Blue Origin di
Jeff Bezos ha fatto un passo falso. Il nuovo razzo
New Glenn senza equipaggio è esploso in fase di lancio su una rampa della Space Force a Cape Canaveral, Florida, durante un test, generando una gigantesca palla di fuoco. Il colosso spaziale che fa concorrenza a
SpaceX di
Elon Musk preparava il razzo per effettuare un lancio in grado di trasportare 48 satelliti Amazon Leo in orbita terrestre bassa. Secondo quanto riportato da Reuters, che ha raccolto informazioni da fonti vicine alla questione, i satelliti non erano ancora stati integrati nella struttura al momento dell'esplosione.

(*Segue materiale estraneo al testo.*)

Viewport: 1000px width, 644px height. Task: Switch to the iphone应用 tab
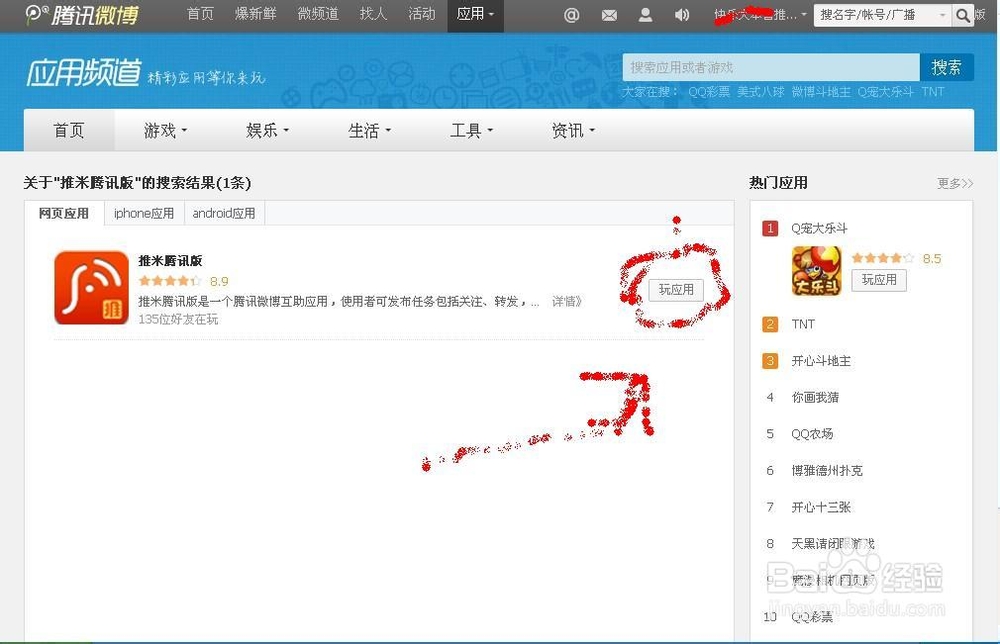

Quello di New Glenn era il quarto lancio ed è arrivato dopo lunghi ritardi nello sviluppo del programma. Il razzo è considerato strategico in quanto dovrebbe occupare un ruolo centrale per le missioni sulla Luna della NASA. Quest'ultima aveva assegnato a Blue Origin un contratto da 188 milioni di dollari appena due giorni prima dell'incidente.
Razzo Blue Origin: cosa è successo?
Ma quali sono le cause dello scoppio del razzo? Su X, Bezos ha scritto che è ancora troppo presto per arrivare a una conclusione, limitandosi ad affermare che verrà ricostruito tutto ciò che sarà necessario e che l'azienda tornerà a volare. Blue Origin ha comunque confermato di aver riscontrato un'anomalia durante un hot-fire test, una prova in cui i motori del razzo vengono accesi mentre il veicolo resta ancorato al suolo.
In ogni caso, verranno svolte delle indagini in tandem tra la NASA e Blue Origin, come dichiarato dall'amministratore delegato dell'agenzia, Jared Isaacman. "I voli spaziali non perdonano, e sviluppare una nuova capacità di lancio pesante è straordinariamente difficile", ha scritto Isaacman su X.
Cosa significa per SpaceX
L'incidente di Blue Origin assume particolare rilevanza nell'ambito della competizione con il rivale SpaceX, che il prossimo mese si quoterà in Borsa, con una valutazione attesa di 1.750 miliardi di dollari. Le due aziende spaziali stanno gareggiando per contribuire al ritorno dell'uomo sulla Luna, cercando di battere sul tempo la Cina, che ha pianificato l'atterraggio per il 2030.
Meno di una settimana fa, SpaceX ha effettuato un test vincente del suo razzo di nuova generazione Starship, il che conferma come il colosso fondato e gestito da Elon Musk sia molto più avanti nello sviluppo rispetto a Blue Origin. Tuttavia, anche SpaceX ha dovuto affrontare battute d'arresto significative con i suoi razzi. Ad esempio, a giugno del 2025, la navicella Starship è esplosa durante i test in Texas. Commentando l'incidente capitato alla rivale, Musk su X è stato lapidario. "Davvero sfortunato. I razzi sono difficili", ha scritto.